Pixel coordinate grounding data

_ _ _ _ _ _ _

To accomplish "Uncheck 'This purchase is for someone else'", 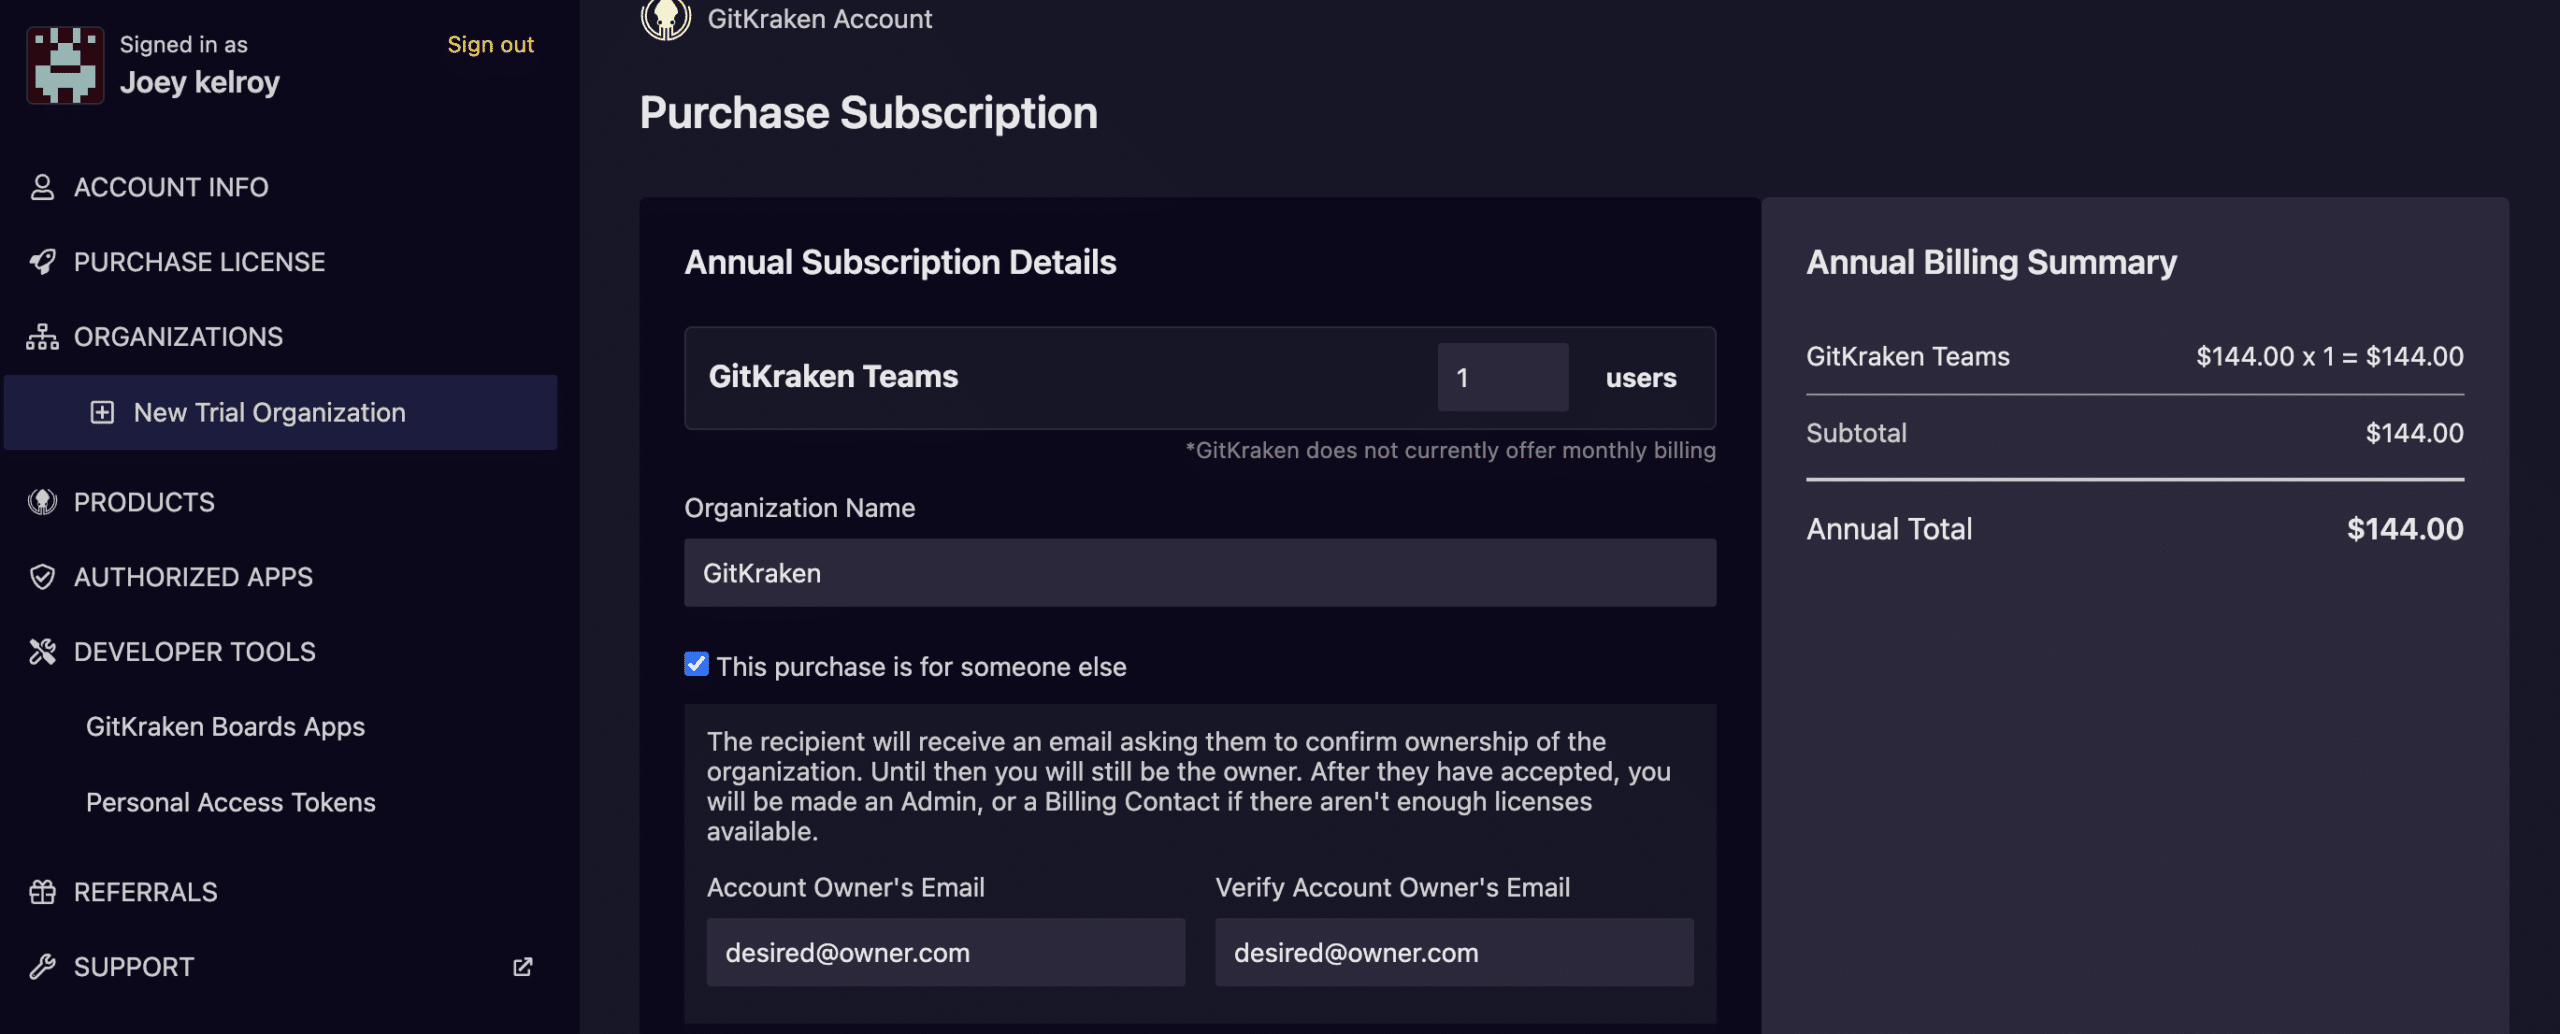I will (696, 664).
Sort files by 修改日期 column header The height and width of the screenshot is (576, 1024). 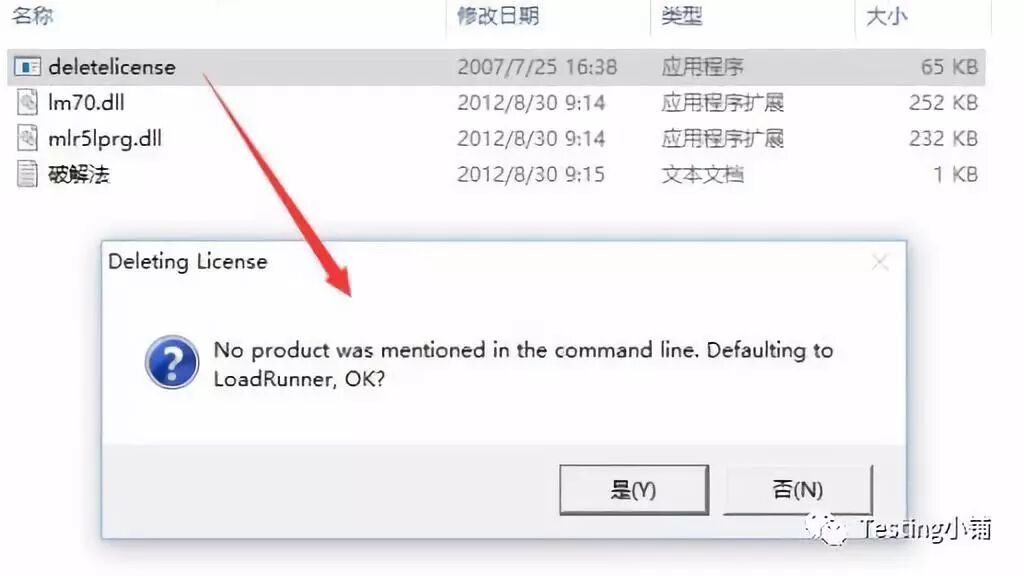(498, 15)
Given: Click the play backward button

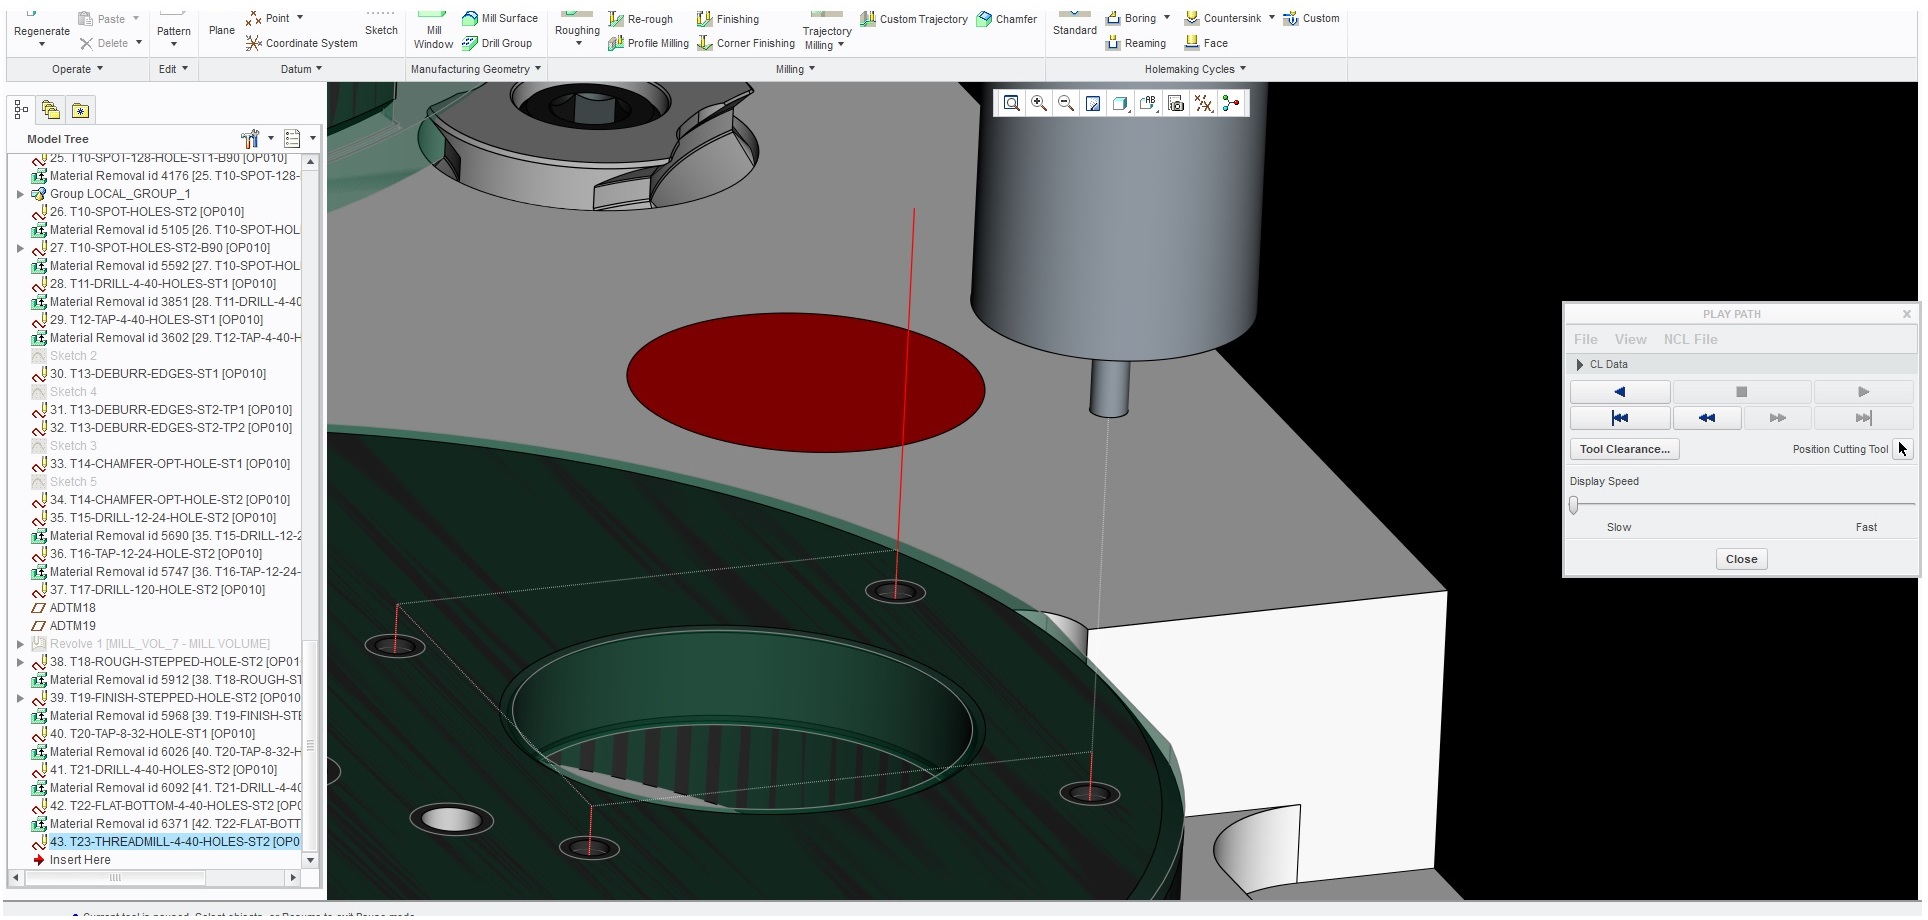Looking at the screenshot, I should (1620, 392).
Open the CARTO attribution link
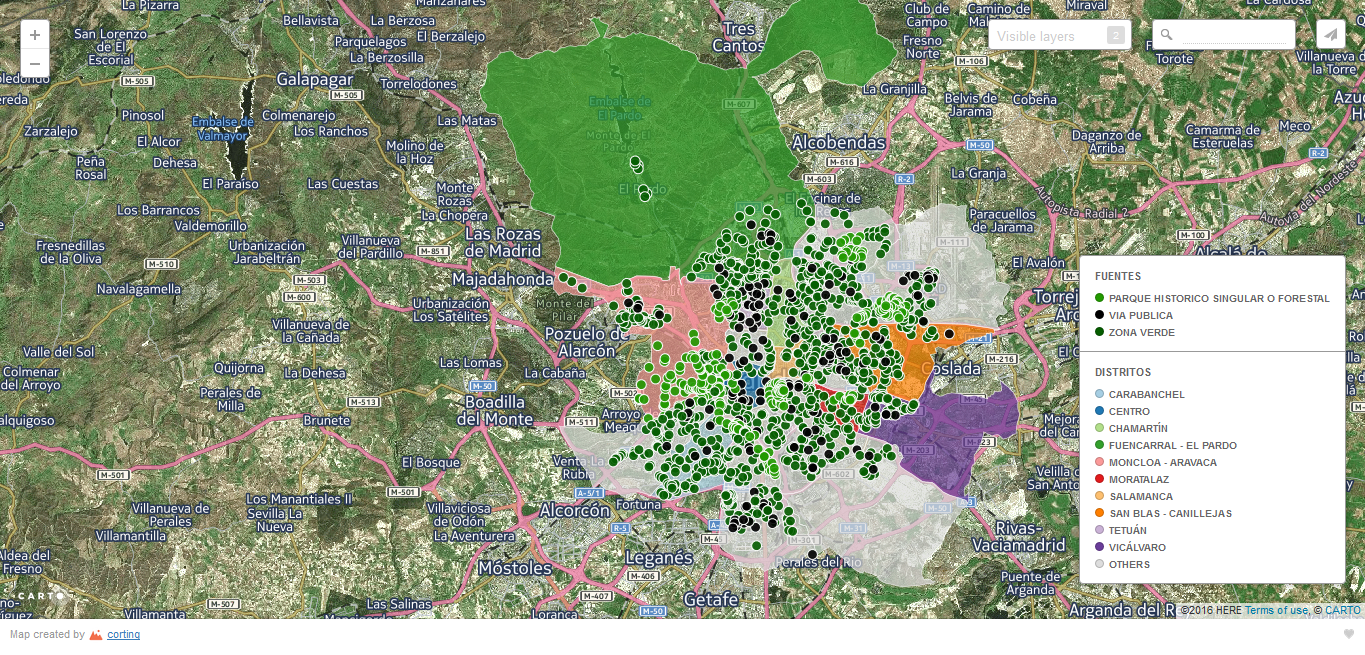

_ _ _ _ _ _ _

- REQUIREMENT
Word-for-word restatement: every line from the one with "Given: Click the play backward button" through the final line of the data, both ends included, pictures excluded.

- RESULT OF THE EXERCISE
Given: Click the play backward button

Looking at the screenshot, I should (1620, 392).
Open the CARTO attribution link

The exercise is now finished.